The study uses government data to show that total employment actually shrank by seven million between 2013 and 2015, and cites private data to posit that an absolute decline has continued in the years since.
Unemployment has risen to more than 5% overall, and the study slices the data to show that in geographic terms, north Indian States are the most severely affected, while in demographic terms, young people with higher education levels suffer an unemployment rate as high as 16%.
While wages are rising in almost all sectors, hidden within the positive data is the worrying fact that rural wage growth collapsed in 2014, and has not risen since, observed Dr. Basole.
In the organised manufacturing sector, though the number of jobs has grown, there has also been an increase in the share of contract work, which offers lower wages and less job security, according to the study.
Also, of concern is the divergence of productivity and wages in the organised manufacturing sector. Labour productivity in the sector is six times higher than it was 30 years ago; however, managerial and supervisory salaries have only tripled in the same period, while production workers’ wages have grown a measly 1.5 times.
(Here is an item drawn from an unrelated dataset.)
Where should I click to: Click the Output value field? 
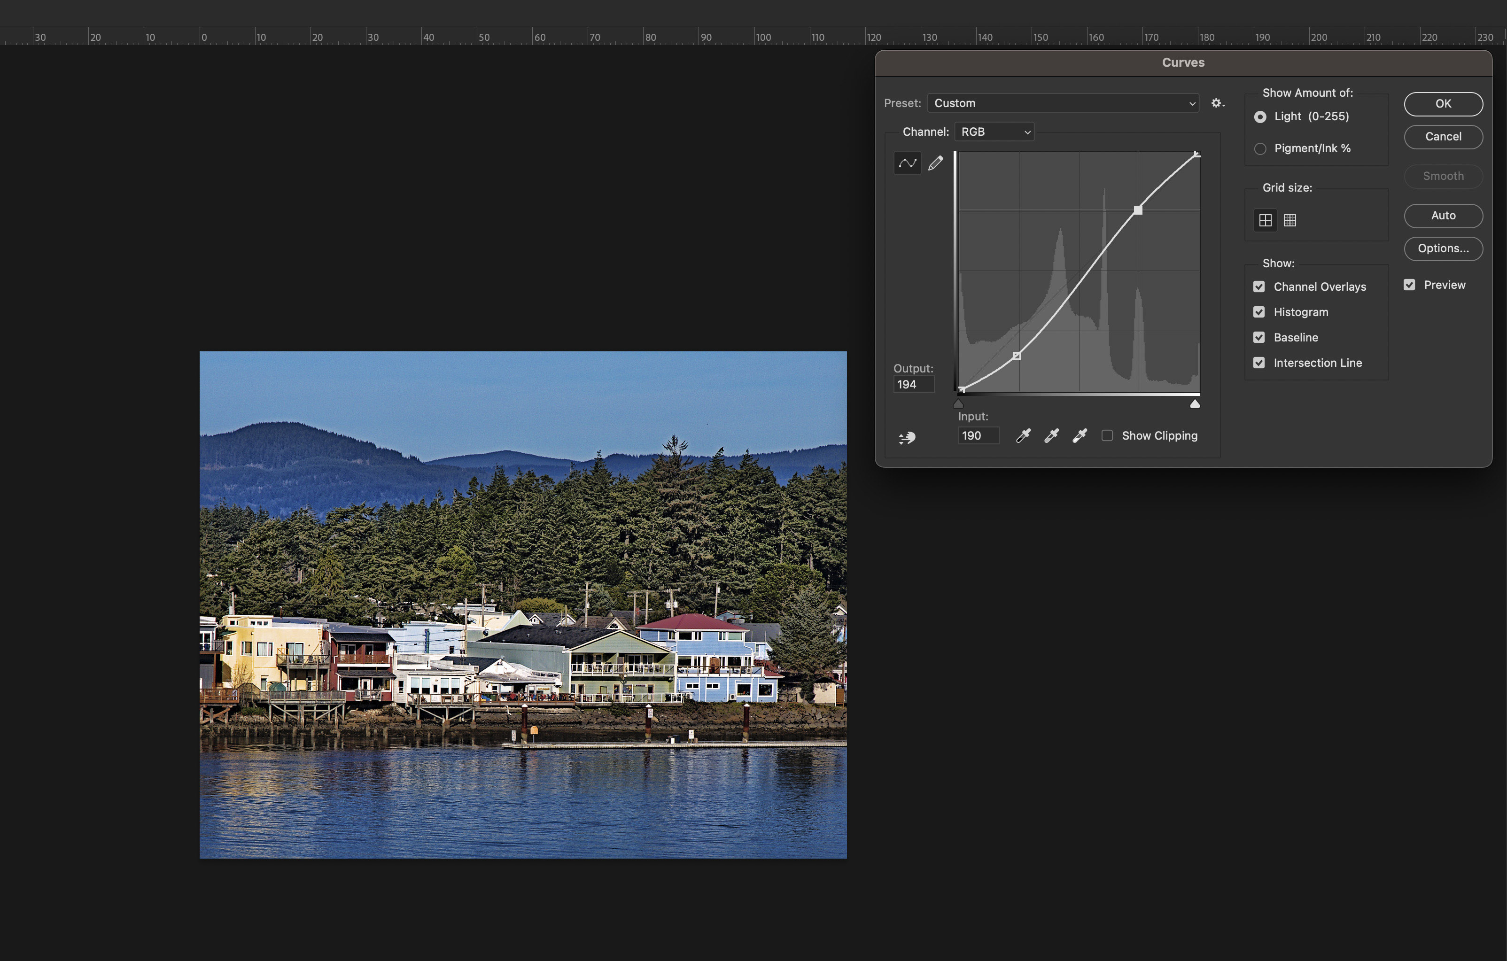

Women’s participation in the paid workforce is still low, but the situation is unequal across States. In Uttar Pradesh, only 20 women are in paid employment for every 100 men, while that figure jumps to 50 in Tamil Nadu and 70 in Mizoram and Nagaland.
With regard to earnings, the caste gap is actually larger than the gender gap. Dalits and Adivasis are over-represented in low-paying occupations, and severely under-represented in higher-paying ones, the study reveals. They earn only 55-56% of upper caste workers’ earnings, the data shows.